* **What you should do**:
Only the lines from the one containing "The height and width of the screenshot is (1080, 1920)." to the end of the material belong in your answer. Please copy them word for word.

* **Records**:

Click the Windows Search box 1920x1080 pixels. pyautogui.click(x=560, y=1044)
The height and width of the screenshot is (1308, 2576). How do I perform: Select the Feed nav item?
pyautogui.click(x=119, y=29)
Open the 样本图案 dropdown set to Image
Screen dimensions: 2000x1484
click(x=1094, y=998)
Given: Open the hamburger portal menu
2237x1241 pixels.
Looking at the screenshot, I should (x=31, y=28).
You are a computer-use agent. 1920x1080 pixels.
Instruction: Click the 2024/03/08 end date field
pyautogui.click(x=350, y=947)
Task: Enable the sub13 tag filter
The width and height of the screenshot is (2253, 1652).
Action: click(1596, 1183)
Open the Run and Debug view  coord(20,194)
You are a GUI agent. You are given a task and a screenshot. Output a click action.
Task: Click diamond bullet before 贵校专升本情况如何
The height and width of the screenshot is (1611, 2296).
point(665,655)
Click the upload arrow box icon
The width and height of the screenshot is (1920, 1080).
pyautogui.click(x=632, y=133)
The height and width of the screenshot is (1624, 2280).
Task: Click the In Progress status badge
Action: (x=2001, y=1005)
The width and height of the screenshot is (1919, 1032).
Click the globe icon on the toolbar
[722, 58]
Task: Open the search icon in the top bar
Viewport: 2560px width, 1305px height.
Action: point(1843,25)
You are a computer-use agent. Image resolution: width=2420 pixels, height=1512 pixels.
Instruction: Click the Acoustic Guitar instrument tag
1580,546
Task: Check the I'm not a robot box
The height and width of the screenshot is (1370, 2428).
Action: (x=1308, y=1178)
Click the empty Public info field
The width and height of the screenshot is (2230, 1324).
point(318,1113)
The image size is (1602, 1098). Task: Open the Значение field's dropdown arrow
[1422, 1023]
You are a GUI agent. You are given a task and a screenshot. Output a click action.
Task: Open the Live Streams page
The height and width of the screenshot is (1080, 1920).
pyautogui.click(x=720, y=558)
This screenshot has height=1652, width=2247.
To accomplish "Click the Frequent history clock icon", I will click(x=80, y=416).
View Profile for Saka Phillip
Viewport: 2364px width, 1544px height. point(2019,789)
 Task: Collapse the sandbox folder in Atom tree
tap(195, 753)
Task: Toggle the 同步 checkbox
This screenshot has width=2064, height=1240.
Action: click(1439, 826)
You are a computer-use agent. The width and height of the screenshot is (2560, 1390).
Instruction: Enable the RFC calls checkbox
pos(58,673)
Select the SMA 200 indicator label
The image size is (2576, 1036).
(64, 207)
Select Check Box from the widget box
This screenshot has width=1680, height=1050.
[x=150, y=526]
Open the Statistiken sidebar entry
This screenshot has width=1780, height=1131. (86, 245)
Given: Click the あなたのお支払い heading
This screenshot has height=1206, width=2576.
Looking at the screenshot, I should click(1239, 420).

* **Exercise result**:
The height and width of the screenshot is (1080, 1920).
pyautogui.click(x=720, y=558)
This screenshot has height=1652, width=2247.
To accomplish "Click the Frequent history clock icon", I will click(x=80, y=416).
View Profile for Saka Phillip
Viewport: 2364px width, 1544px height. point(2019,789)
 Task: Collapse the sandbox folder in Atom tree
tap(195, 753)
Task: Toggle the 同步 checkbox
This screenshot has width=2064, height=1240.
Action: click(1439, 826)
You are a computer-use agent. The width and height of the screenshot is (2560, 1390).
Instruction: Enable the RFC calls checkbox
pos(58,673)
Select the SMA 200 indicator label
The image size is (2576, 1036).
(64, 207)
Select Check Box from the widget box
This screenshot has width=1680, height=1050.
[x=150, y=526]
Open the Statistiken sidebar entry
This screenshot has width=1780, height=1131. (86, 245)
Given: Click the あなたのお支払い heading
This screenshot has height=1206, width=2576.
Looking at the screenshot, I should click(1239, 420).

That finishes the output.